Exercise data:
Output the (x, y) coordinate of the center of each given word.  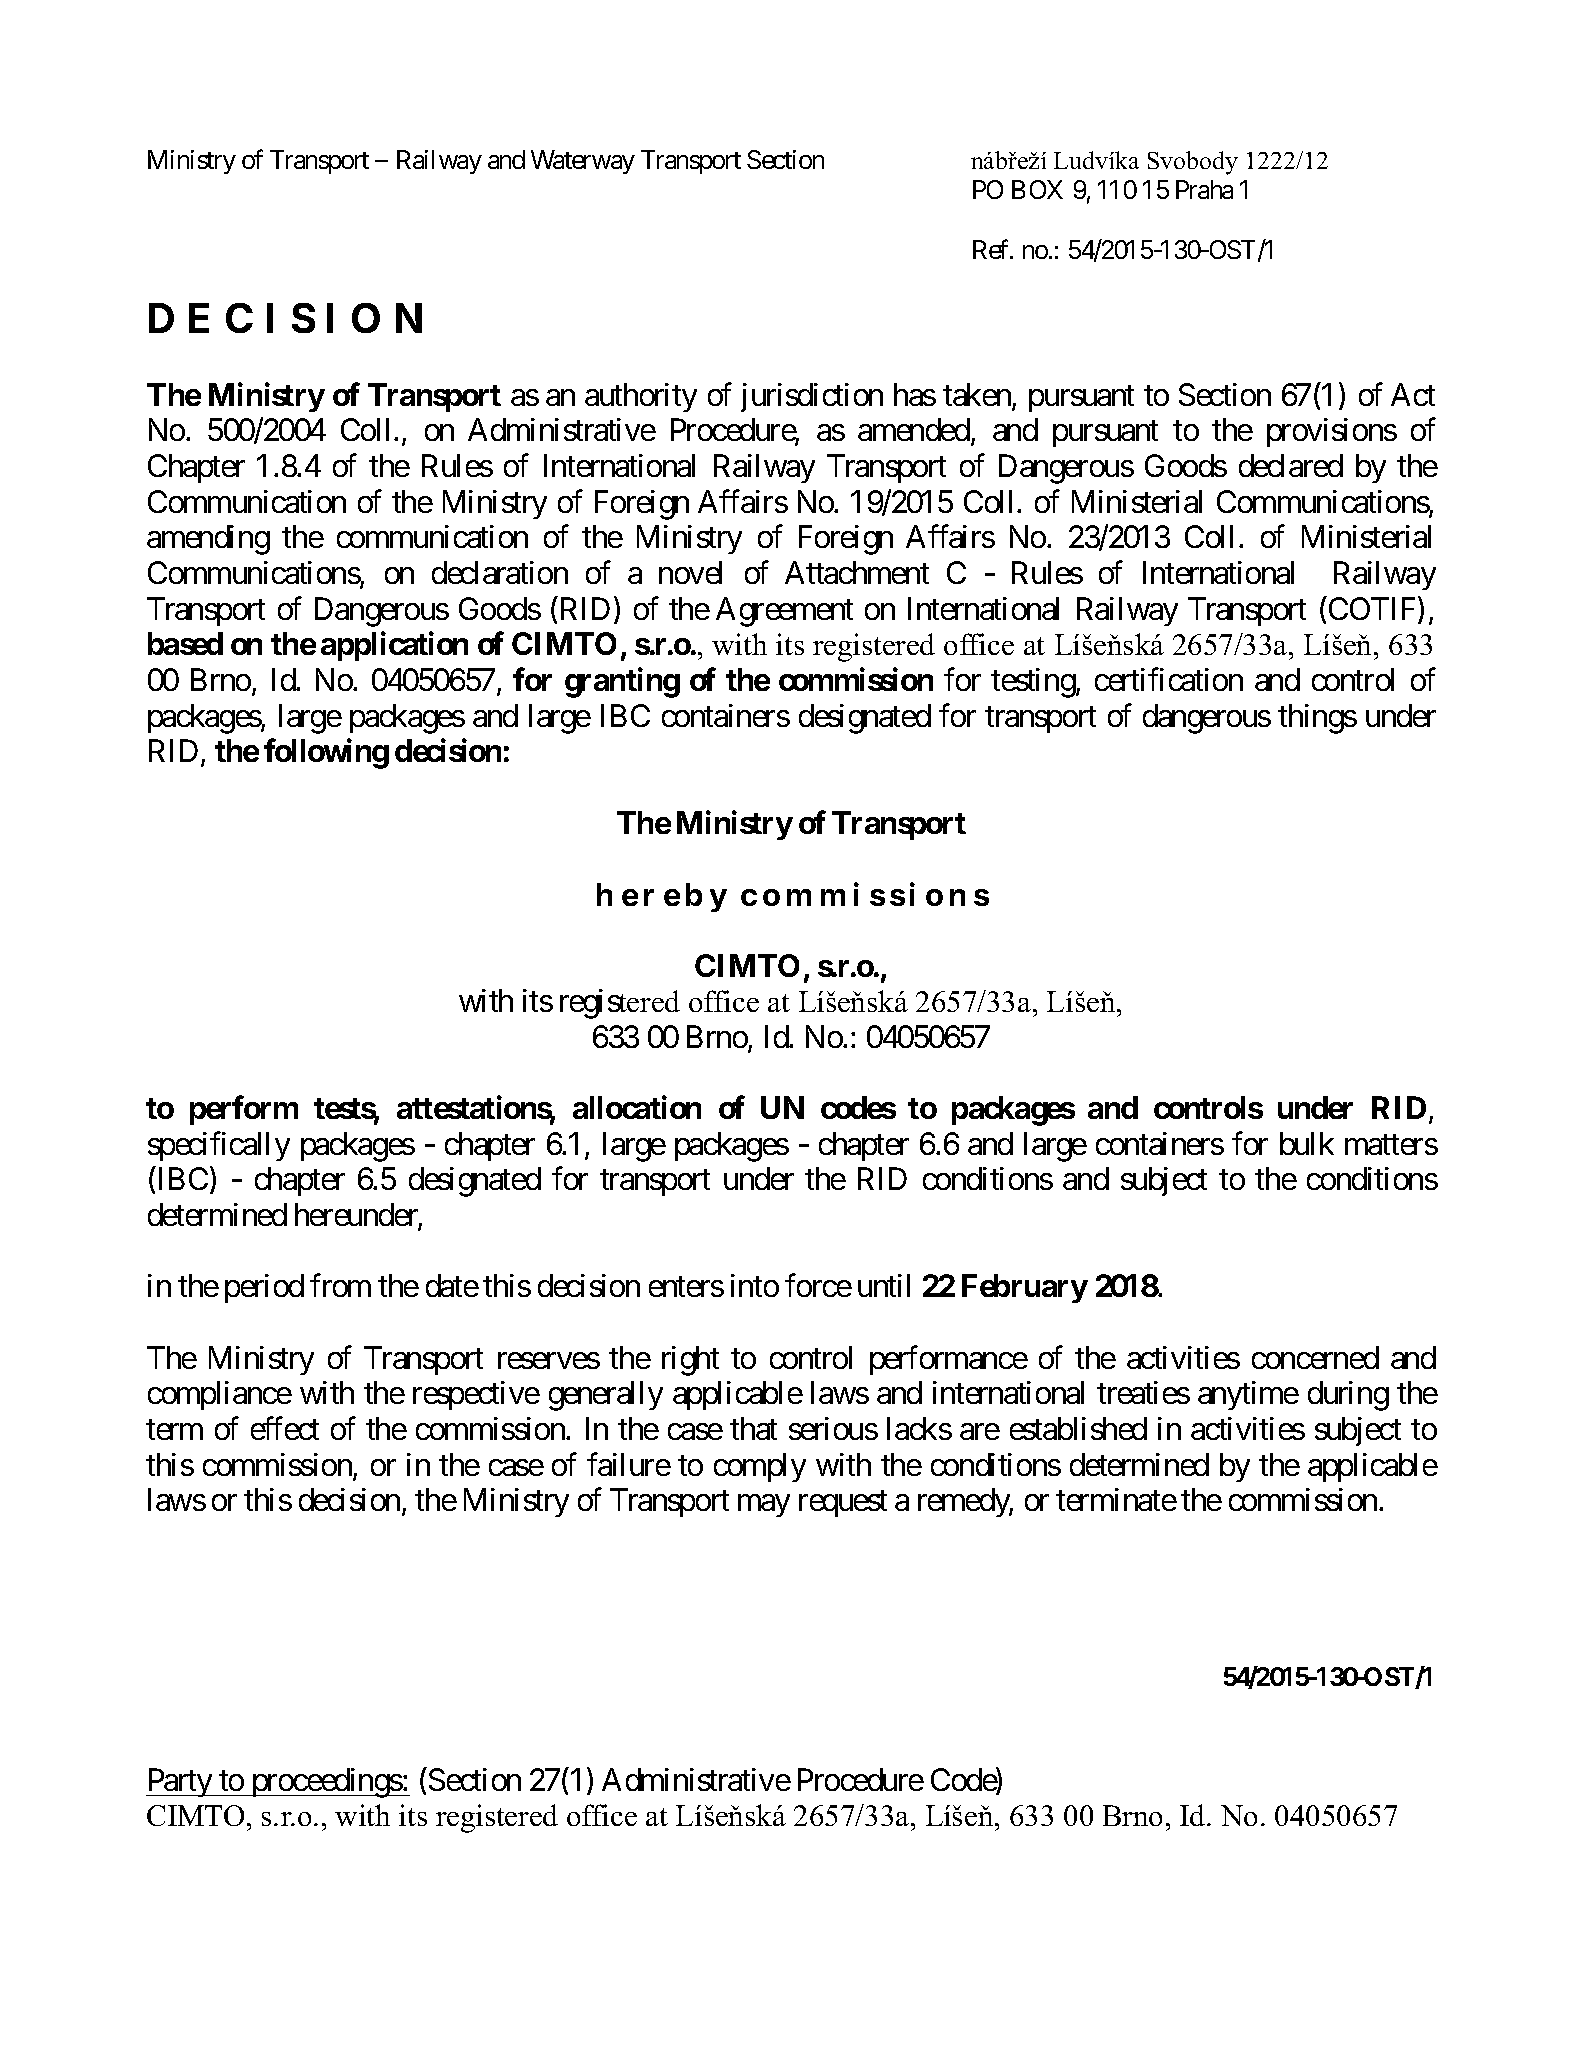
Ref (992, 249)
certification (1169, 679)
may (764, 1506)
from (340, 1285)
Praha (1204, 189)
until (884, 1285)
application (394, 646)
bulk (1307, 1143)
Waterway (583, 162)
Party (180, 1782)
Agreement (784, 612)
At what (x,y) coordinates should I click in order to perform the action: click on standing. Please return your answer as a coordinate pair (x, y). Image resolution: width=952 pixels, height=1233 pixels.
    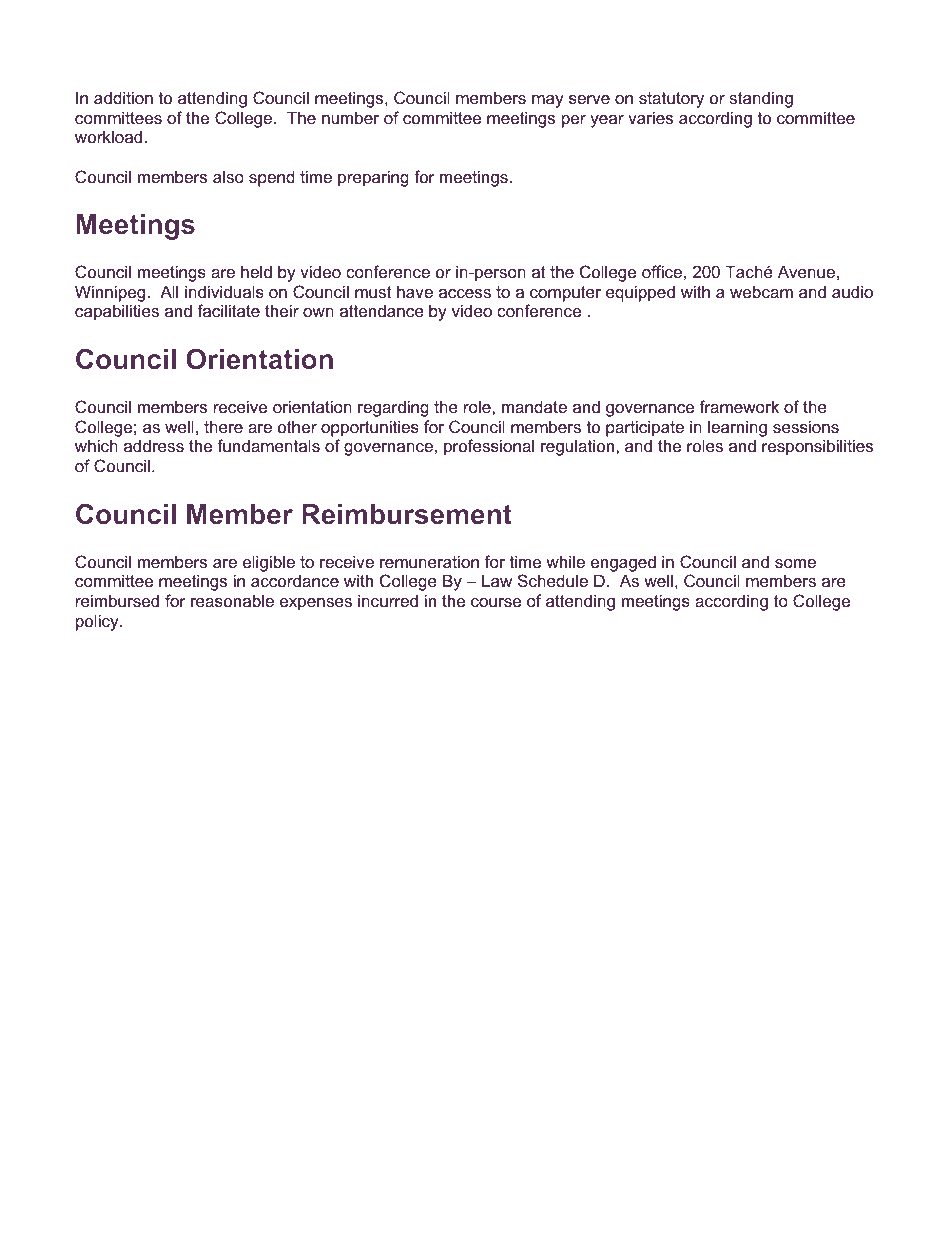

Task brief: Rewrite the items above with every "click" replaced by "tap" and everything else left unchanged, leaving the pictures out.

Exercise response:
Output the (x, y) coordinate of the center of each given word.  
Ref (992, 249)
certification (1169, 679)
may (764, 1506)
from (340, 1285)
Praha (1204, 189)
until (884, 1285)
application (394, 646)
bulk (1307, 1143)
Waterway (583, 162)
Party (180, 1782)
Agreement (784, 612)
At what (x,y) coordinates should I tap in order to perform the action: tap on standing. Please return your answer as a coordinate pair (x, y). Image resolution: width=952 pixels, height=1233 pixels.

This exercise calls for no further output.